After you find out target’s network configuration using port scanner, You need to know what is your target’s weakness. You can step further by testing and see which vulnerabilities really stand out. Finding vulnerabilities in network systems is not hard to do. There are various software tools that can help you finding vulnerabilities in network systems such as
- LanSpy, set of network utilities combined into a single program and it’s easy to use. LanSpy includes network port scanner too. LanSpy runs on windows platform.
- Nessus, an open source network and OS vulnerability-assessment tool. Nessus runs on Windows and Linux platform.
- Amap, an open source linux and windows-based mapping tools. fast and reliable mapper.
- GFI LANguard Network Security Scanner, a Windows-based tools for performing network and OS vulnerability assessment. But it’s not free (Commercial).
- QualysGuard, it’s an application service to find vulnerabilities on network and Operating System.
You need these tools to do security testing on network. the more you can test the bigger chance you can get network target’s weakness. That’s why it’s so important to get personal firewall and IPS software like BlackIce (for Windows) and Gnome Lokkit (for Linux).
Common Access Point Weaknesses
Wireless Access Point are wireless client with insecure operating systems just like any other device.

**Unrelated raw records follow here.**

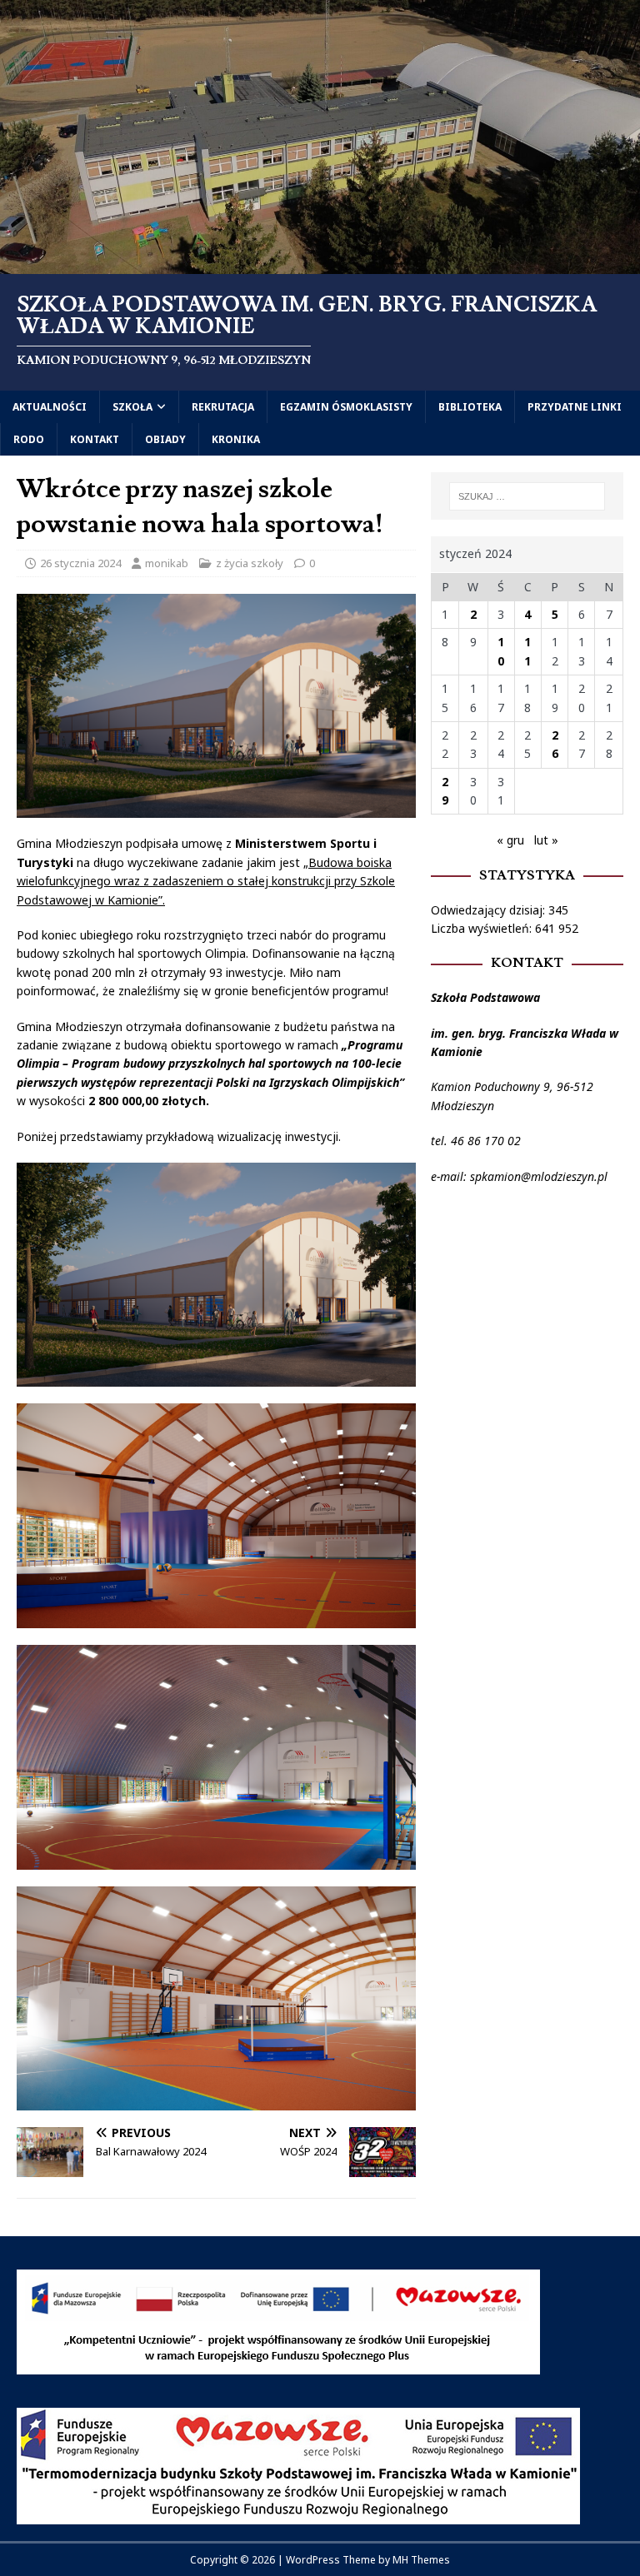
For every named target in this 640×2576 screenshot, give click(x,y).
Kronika (236, 439)
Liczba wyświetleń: (483, 928)
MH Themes (421, 2560)
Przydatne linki (575, 407)
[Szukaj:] (527, 496)
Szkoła (132, 407)
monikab (166, 563)
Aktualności (49, 407)
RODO (28, 439)
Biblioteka (470, 407)
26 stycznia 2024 (80, 563)
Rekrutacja (223, 407)
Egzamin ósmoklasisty (346, 407)
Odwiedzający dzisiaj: (489, 910)
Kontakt (94, 439)
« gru (510, 840)
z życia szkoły (249, 563)
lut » (546, 840)
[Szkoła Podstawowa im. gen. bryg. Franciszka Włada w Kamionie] (320, 264)
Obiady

There are many ways for finding vulnerabilities in network systems, one of them is to use a vulnerability assessment tools like Nessus, QualysGuard, or GFI LANguard. Common Access Point’s vulnerabilities such as, SNMP issues, Weak version of SSH, SSH banner information, and Open UDP and TCP Services are not critical, but at least these information need to be addressed because they can lead to further AP and network compromise.

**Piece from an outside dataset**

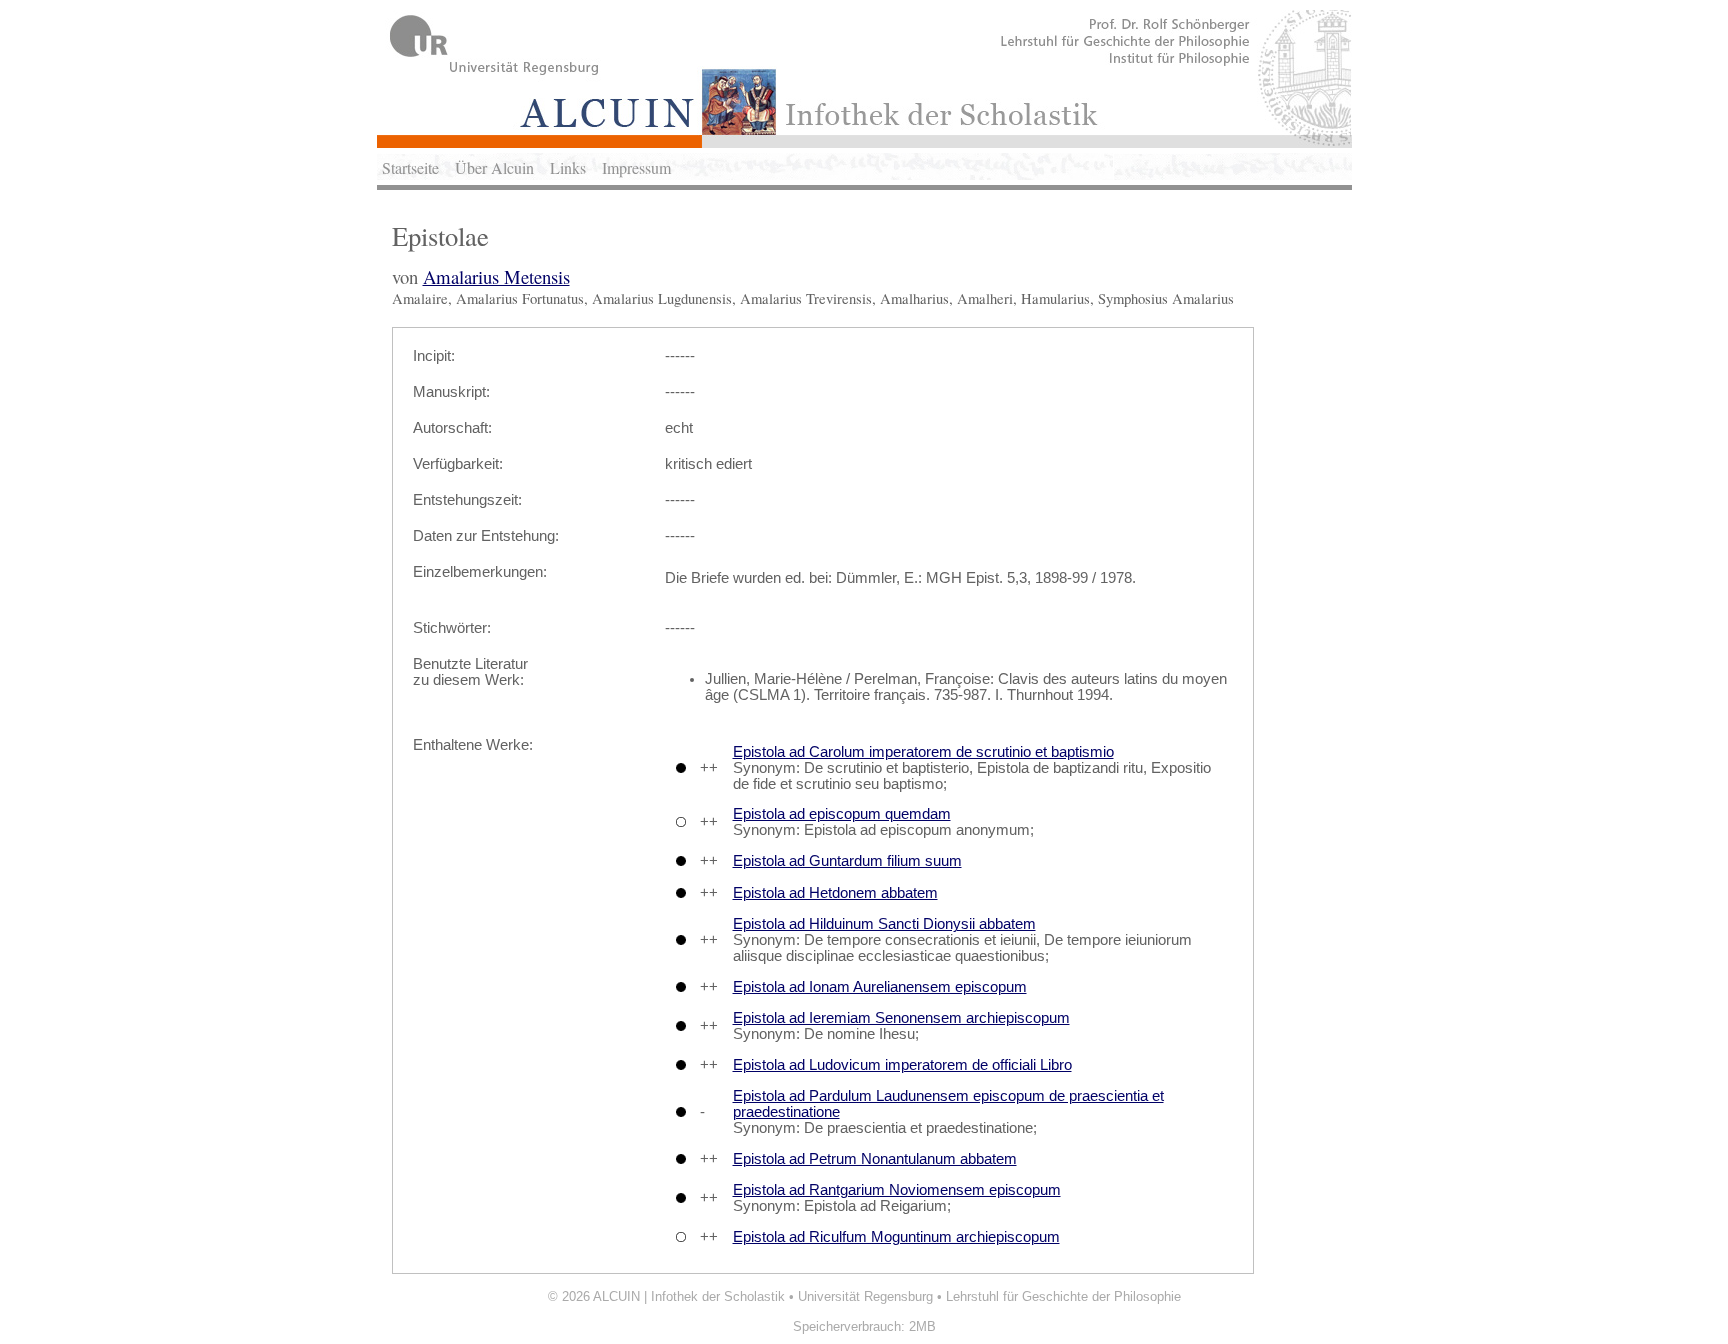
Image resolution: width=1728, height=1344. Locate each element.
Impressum (636, 167)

Mapping Application on Linux
When dealing with linux client security, most common attack against application using known security vulnerabilities. These include FTP, Apache, Sendmail and telnet. These vulnerabilities can be determined through application mapping. We can do application mapping easily by using Amap.
Amap is a good application scanner for pentesters. It can identify applications even if they are running on a different port than normal (For example, when apache is running on port 1671 instead of its default port 80). Amap can extract version information. You can notice from the image that SSH, telnet, and FTP server were discovered. That’s an example output of an Amap scan run against local host.
Most Known Vulnerabilities on Windows
Windows Null Session, Vulnerabilities on Windows that can map an anonymous connection to a hidden share called interprocess communication (IPC). This attack method can be used for gathering windows information like Share names, User ID, even allow the attacker to edit computer’s registry.
By default, Windows 2003 and Windows XP don’t allow null session connection. But Windows NT and Windows 2000 systems allowed it, so you have to protect yourself by testing all your wireless client.
How to Map a Windows Null Session
To map a windows null session. You can use these steps :
- Go to Start >> Run >> Type cmd >> enter
- At command prompt, type net use \\hostname_or_ipaddress\ipc$ “” “/user:”
- Press enter.
I will explain that command parameters.
- Net Use : Connects, Disconnects, or Display an information of a computer from shared resource.
- hostname_or_ipaddress : Ipaddress or hostname of the system which you want to map.
- “” “/user:” : A blank password and Username (Null Connection)
By using a null session connection, you can gather critical windows information or get data from windows shares ( if they used default configuration ).